### GIVEN DATA

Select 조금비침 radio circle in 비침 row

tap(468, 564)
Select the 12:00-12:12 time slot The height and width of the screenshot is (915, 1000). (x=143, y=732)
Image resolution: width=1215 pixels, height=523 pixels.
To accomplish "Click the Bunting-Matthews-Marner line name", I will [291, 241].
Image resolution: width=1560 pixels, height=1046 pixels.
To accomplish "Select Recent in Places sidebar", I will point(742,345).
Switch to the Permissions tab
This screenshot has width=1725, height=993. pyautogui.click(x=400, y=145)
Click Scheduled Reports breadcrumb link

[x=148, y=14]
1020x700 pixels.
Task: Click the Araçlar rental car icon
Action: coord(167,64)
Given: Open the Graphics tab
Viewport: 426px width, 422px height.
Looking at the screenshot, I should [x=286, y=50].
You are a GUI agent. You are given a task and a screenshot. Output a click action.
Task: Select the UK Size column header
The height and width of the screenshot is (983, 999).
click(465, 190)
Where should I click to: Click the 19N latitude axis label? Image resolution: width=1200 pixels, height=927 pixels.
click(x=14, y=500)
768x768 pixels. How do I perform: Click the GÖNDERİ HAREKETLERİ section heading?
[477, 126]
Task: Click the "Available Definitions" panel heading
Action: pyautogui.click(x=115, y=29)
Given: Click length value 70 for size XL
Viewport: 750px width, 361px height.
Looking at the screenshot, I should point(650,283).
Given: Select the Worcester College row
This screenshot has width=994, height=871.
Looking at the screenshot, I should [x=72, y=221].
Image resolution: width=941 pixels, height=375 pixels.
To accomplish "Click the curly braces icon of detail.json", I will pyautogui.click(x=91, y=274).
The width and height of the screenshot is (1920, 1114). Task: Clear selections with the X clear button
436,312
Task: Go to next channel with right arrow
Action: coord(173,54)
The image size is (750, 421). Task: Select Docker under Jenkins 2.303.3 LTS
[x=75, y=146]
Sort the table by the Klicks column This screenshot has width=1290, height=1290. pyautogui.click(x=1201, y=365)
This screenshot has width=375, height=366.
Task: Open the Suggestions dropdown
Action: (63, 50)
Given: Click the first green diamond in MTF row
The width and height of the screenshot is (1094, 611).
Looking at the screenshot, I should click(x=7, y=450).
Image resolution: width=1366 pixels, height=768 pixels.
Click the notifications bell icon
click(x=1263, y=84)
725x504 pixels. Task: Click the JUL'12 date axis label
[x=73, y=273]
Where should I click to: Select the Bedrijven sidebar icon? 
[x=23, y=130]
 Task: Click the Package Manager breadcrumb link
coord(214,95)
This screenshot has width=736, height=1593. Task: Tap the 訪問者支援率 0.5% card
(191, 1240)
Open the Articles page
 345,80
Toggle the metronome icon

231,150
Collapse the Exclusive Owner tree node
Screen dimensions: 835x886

### EXERCISE DETAILS
Take every line from the one containing "Image resolution: width=1366" to the end of the listing and output it exactly, with nothing else.

### FINISHED TASK
Image resolution: width=1366 pixels, height=768 pixels.
Click the notifications bell icon
click(x=1263, y=84)
725x504 pixels. Task: Click the JUL'12 date axis label
[x=73, y=273]
Where should I click to: Select the Bedrijven sidebar icon? 
[x=23, y=130]
 Task: Click the Package Manager breadcrumb link
coord(214,95)
This screenshot has width=736, height=1593. Task: Tap the 訪問者支援率 0.5% card
(191, 1240)
Open the Articles page
 345,80
Toggle the metronome icon

231,150
Collapse the Exclusive Owner tree node
Screen dimensions: 835x886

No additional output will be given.